Hines’s first season as game entertainment director was 2013-14, when the Capitals missed the playoffs under Adam Oates. Three consecutive second-round exits followed, during which time Mumford and Sons put out a third album. Last spring, the wait — 44 years for fans who were there from the beginning — paid off.

Hines, 32, began storyboarding the video during the Eastern Conference finals. Video editor Robert Clarke helped bring the project to life.

“Once we beat Pittsburgh is when it started a conversation,” Jim Kowats, Monumental Sports and Entertainment’s senior VP of productions, said. “We started editing it when we were playing Tampa and then in earnest when they went into the Stanley Cup finals. We were adding shots up until the day it was posted — a lot of the playoff games and fan footage, and the watch parties here and around the city.”

The Capitals tweeted the first version of the video the day after Washington won the Cup. Based on the replies, it resonated with their audience.

“I am going to watch this for the rest of my life,” one fan wrote.

“That’s the most beautiful thing ever,” another commented.

“Unleash. The. Tears?” another asked.

“It’s kind of our version of ratings,” Kowats said of the feedback on the video, which has been retweeted more than 5,000 times. “We were all caught up in the excitement."

“I was thrilled,” Hines said. “There are certain points in the song I had always imagined, like the moment that we knew we were going to win the Cup. You could say that happened in Game 3 when they couldn’t stop us. The end of that video sort of became a party, in a sense, from the time the music picks up all the way until the end of the piece, because that’s how Capital One Arena was. We tried to make a video that was going to capture all of the most important on-ice moments, because it’s easy to forget how the Xs and Os went down if you’re a fan. I think that’s why people get into it so much, because they can see a play and remember how they felt or where they were when a goal was scored.”

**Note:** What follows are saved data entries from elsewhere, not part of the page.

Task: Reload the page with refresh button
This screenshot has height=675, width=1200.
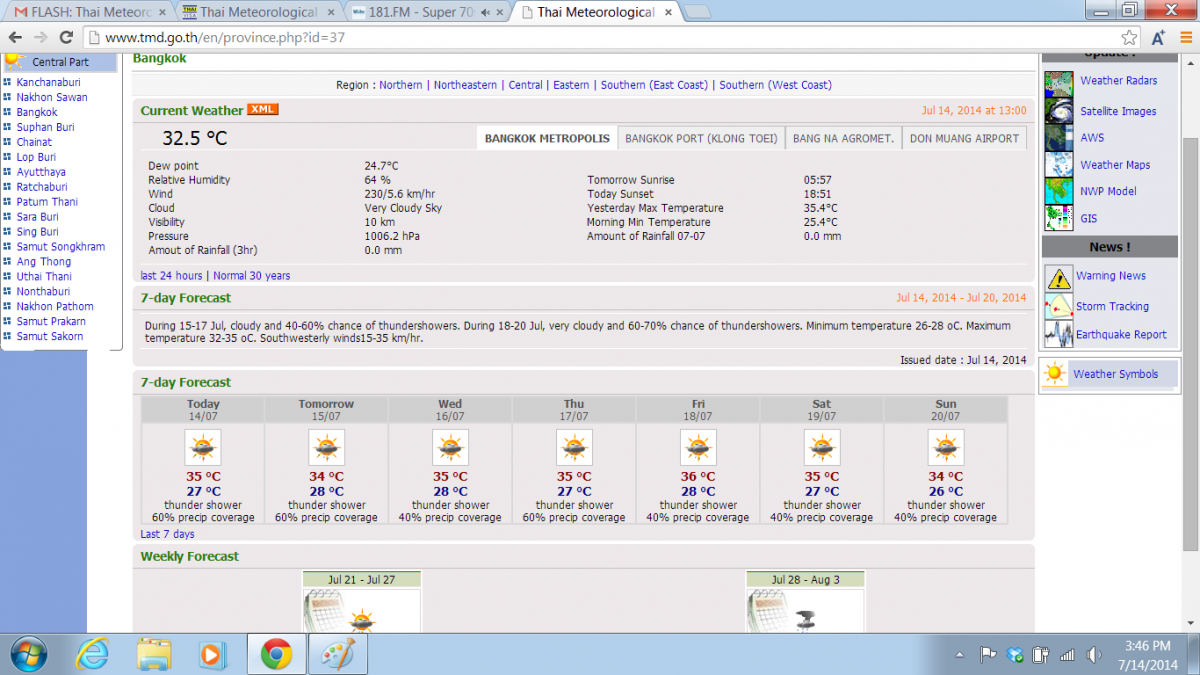Action: tap(66, 37)
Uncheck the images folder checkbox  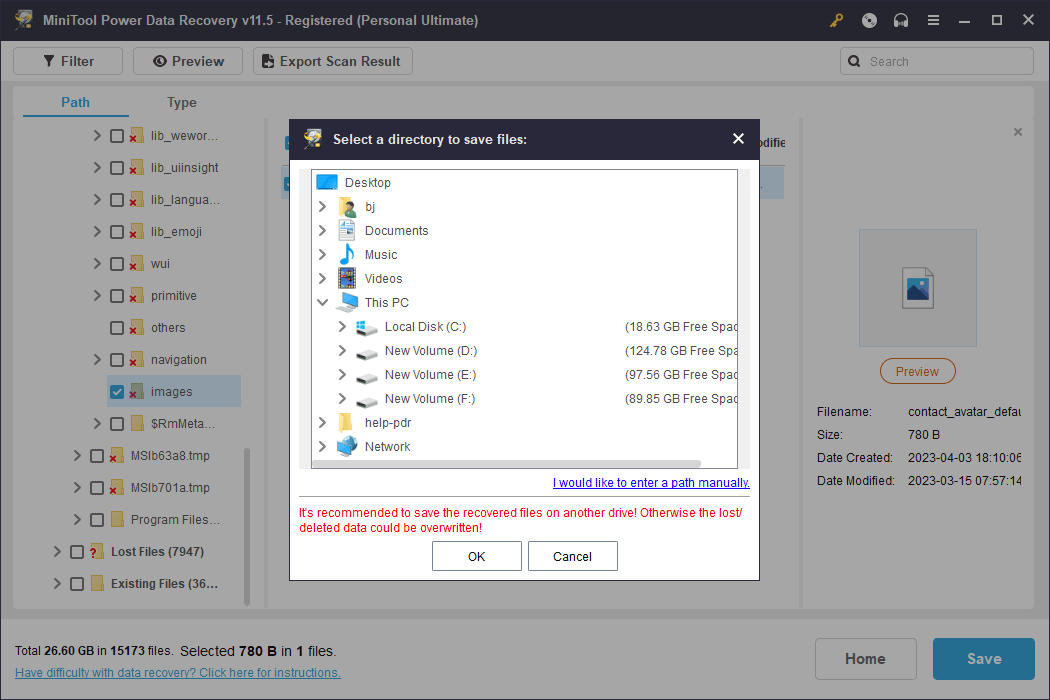coord(117,392)
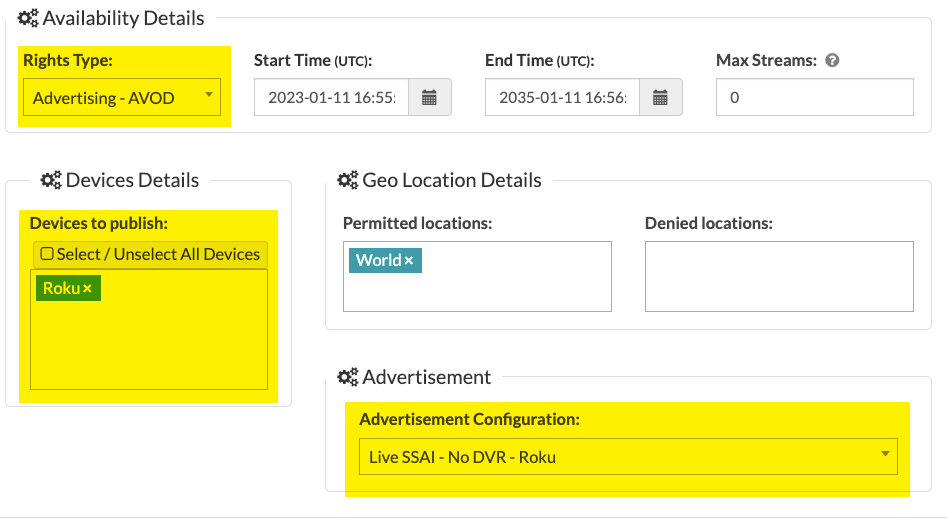Screen dimensions: 947x532
Task: Click the Start Time date field
Action: tap(332, 97)
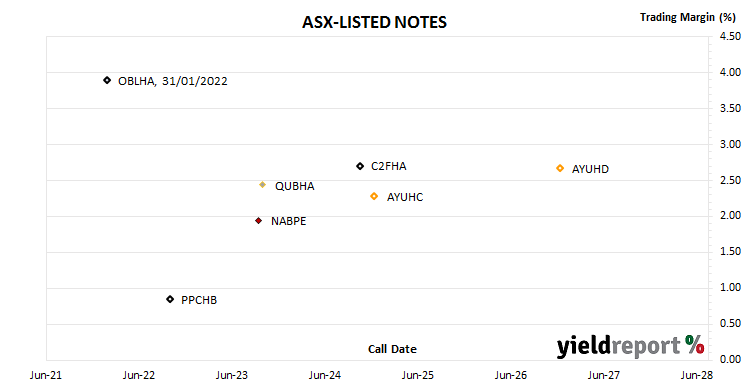Select the red NABPE diamond marker

click(258, 221)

Over the summer, additional footage was added from the parade and players’ time with the Cup.

“It just kept getting better because people had more memories to add,” Hines said.

For Capitals fans, “I Will Wait” will long evoke great memories of 2018, and maybe a few happy tears. Kowats attended Mumford and Sons’ concert at Capital One Arena in December and half expected lead singer Marcus Mumford to give a shout-out to the Capitals. In March, at a concert in Pittsburgh, someone in the crowd shouted “Let’s Go Caps” before the band performed “I Will Wait.”

On the first anniversary of Alex Ovechkin hoisting the Cup, the highlight video is making the rounds again. Hines hasn’t tired of the song.

“I relive the whole video in my head when I hear the song now,” he said. “I think we did a good job matching the video to the story that happened on the ice, so you’re getting a comprehensive recap of the run. You can’t say it’s ever going to happen again, so it might be a once-in-a-lifetime thing, and that’s pretty special. People should have something to hold on to like that.”

Read more on the Capitals winning the Stanley Cup:

What happened in Vegas: All night with the Capitals and the Stanley Cup

Steinberg: So this is what it feels like

Capitals win Washington’s first major sports championship since 1992

Lars Eller’s game-winning goal ignited a Capitals watch party in Denmark at 5 a.m.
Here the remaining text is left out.